WHAT YOU WILL DO: Each entry is to be output precisely as it appears.
###
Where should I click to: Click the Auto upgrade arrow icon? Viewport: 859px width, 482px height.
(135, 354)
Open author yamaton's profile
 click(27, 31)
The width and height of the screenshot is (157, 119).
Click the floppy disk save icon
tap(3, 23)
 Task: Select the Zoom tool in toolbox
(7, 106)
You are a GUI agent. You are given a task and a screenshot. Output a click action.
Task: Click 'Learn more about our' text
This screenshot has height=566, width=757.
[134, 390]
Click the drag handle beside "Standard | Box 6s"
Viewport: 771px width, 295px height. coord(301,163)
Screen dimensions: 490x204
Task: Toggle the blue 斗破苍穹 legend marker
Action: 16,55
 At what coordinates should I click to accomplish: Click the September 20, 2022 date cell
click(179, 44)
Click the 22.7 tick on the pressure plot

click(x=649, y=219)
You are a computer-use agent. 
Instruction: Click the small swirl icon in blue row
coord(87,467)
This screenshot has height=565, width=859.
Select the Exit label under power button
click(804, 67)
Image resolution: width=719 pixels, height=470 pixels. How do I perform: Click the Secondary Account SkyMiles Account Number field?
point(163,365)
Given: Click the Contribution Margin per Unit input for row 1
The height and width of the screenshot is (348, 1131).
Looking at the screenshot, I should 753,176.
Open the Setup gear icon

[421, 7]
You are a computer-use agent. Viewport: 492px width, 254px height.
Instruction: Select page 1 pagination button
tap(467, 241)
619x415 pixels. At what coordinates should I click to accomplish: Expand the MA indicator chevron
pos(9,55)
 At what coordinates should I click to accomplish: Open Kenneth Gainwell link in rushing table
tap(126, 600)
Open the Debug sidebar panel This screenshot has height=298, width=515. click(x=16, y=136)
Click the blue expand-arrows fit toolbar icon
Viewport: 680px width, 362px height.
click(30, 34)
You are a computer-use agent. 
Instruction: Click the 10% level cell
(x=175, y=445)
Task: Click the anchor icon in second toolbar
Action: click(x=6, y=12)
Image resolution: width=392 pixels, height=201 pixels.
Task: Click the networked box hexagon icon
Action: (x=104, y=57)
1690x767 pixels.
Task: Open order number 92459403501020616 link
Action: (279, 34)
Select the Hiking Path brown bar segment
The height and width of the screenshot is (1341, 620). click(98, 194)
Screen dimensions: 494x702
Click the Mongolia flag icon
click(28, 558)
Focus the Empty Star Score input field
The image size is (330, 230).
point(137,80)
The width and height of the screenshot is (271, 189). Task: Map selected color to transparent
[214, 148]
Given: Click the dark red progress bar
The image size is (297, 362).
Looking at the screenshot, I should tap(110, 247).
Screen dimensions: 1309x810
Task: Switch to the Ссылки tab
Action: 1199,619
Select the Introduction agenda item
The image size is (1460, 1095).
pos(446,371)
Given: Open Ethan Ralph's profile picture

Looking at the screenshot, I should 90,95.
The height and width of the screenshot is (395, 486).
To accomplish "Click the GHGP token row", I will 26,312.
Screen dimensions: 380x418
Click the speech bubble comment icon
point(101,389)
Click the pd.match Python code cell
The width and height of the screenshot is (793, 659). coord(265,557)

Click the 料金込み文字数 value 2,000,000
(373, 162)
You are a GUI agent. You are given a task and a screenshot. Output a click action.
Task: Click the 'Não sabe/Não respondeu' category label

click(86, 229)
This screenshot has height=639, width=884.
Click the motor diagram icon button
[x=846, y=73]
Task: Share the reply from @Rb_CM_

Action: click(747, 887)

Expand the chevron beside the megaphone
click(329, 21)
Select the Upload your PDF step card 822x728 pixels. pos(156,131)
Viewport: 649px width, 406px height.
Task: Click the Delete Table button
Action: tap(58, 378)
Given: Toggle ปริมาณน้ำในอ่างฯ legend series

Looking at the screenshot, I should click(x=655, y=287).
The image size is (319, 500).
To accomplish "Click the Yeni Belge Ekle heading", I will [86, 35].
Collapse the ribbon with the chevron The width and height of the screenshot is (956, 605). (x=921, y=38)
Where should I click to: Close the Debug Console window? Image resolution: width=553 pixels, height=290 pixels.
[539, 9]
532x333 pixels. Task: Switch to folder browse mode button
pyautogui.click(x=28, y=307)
###
OUTPUT:
Where should I click to: Click the Auto upgrade arrow icon? Viewport: 859px width, 482px height.
(135, 354)
Open author yamaton's profile
 click(27, 31)
The width and height of the screenshot is (157, 119).
Click the floppy disk save icon
tap(3, 23)
 Task: Select the Zoom tool in toolbox
(7, 106)
You are a GUI agent. You are given a task and a screenshot. Output a click action.
Task: Click 'Learn more about our' text
This screenshot has height=566, width=757.
[134, 390]
Click the drag handle beside "Standard | Box 6s"
Viewport: 771px width, 295px height. coord(301,163)
Screen dimensions: 490x204
Task: Toggle the blue 斗破苍穹 legend marker
Action: 16,55
 At what coordinates should I click to accomplish: Click the September 20, 2022 date cell
click(179, 44)
Click the 22.7 tick on the pressure plot

click(x=649, y=219)
You are a computer-use agent. 
Instruction: Click the small swirl icon in blue row
coord(87,467)
This screenshot has height=565, width=859.
Select the Exit label under power button
click(804, 67)
Image resolution: width=719 pixels, height=470 pixels. How do I perform: Click the Secondary Account SkyMiles Account Number field?
point(163,365)
Given: Click the Contribution Margin per Unit input for row 1
The height and width of the screenshot is (348, 1131).
Looking at the screenshot, I should 753,176.
Open the Setup gear icon

[421, 7]
You are a computer-use agent. Viewport: 492px width, 254px height.
Instruction: Select page 1 pagination button
tap(467, 241)
619x415 pixels. At what coordinates should I click to accomplish: Expand the MA indicator chevron
pos(9,55)
 At what coordinates should I click to accomplish: Open Kenneth Gainwell link in rushing table
tap(126, 600)
Open the Debug sidebar panel This screenshot has height=298, width=515. click(x=16, y=136)
Click the blue expand-arrows fit toolbar icon
Viewport: 680px width, 362px height.
click(30, 34)
You are a computer-use agent. 
Instruction: Click the 10% level cell
(x=175, y=445)
Task: Click the anchor icon in second toolbar
Action: click(x=6, y=12)
Image resolution: width=392 pixels, height=201 pixels.
Task: Click the networked box hexagon icon
Action: (x=104, y=57)
1690x767 pixels.
Task: Open order number 92459403501020616 link
Action: (279, 34)
Select the Hiking Path brown bar segment
The height and width of the screenshot is (1341, 620). click(98, 194)
Screen dimensions: 494x702
Click the Mongolia flag icon
click(28, 558)
Focus the Empty Star Score input field
The image size is (330, 230).
point(137,80)
The width and height of the screenshot is (271, 189). Task: Map selected color to transparent
[214, 148]
Given: Click the dark red progress bar
The image size is (297, 362).
Looking at the screenshot, I should tap(110, 247).
Screen dimensions: 1309x810
Task: Switch to the Ссылки tab
Action: 1199,619
Select the Introduction agenda item
The image size is (1460, 1095).
pos(446,371)
Given: Open Ethan Ralph's profile picture

Looking at the screenshot, I should 90,95.
The height and width of the screenshot is (395, 486).
To accomplish "Click the GHGP token row", I will 26,312.
Screen dimensions: 380x418
Click the speech bubble comment icon
point(101,389)
Click the pd.match Python code cell
The width and height of the screenshot is (793, 659). coord(265,557)

Click the 料金込み文字数 value 2,000,000
(373, 162)
You are a GUI agent. You are given a task and a screenshot. Output a click action.
Task: Click the 'Não sabe/Não respondeu' category label

click(86, 229)
This screenshot has height=639, width=884.
Click the motor diagram icon button
[x=846, y=73]
Task: Share the reply from @Rb_CM_

Action: click(747, 887)

Expand the chevron beside the megaphone
click(329, 21)
Select the Upload your PDF step card 822x728 pixels. pos(156,131)
Viewport: 649px width, 406px height.
Task: Click the Delete Table button
Action: tap(58, 378)
Given: Toggle ปริมาณน้ำในอ่างฯ legend series

Looking at the screenshot, I should click(x=655, y=287).
The image size is (319, 500).
To accomplish "Click the Yeni Belge Ekle heading", I will [86, 35].
Collapse the ribbon with the chevron The width and height of the screenshot is (956, 605). (x=921, y=38)
Where should I click to: Close the Debug Console window? Image resolution: width=553 pixels, height=290 pixels.
[539, 9]
532x333 pixels. Task: Switch to folder browse mode button
pyautogui.click(x=28, y=307)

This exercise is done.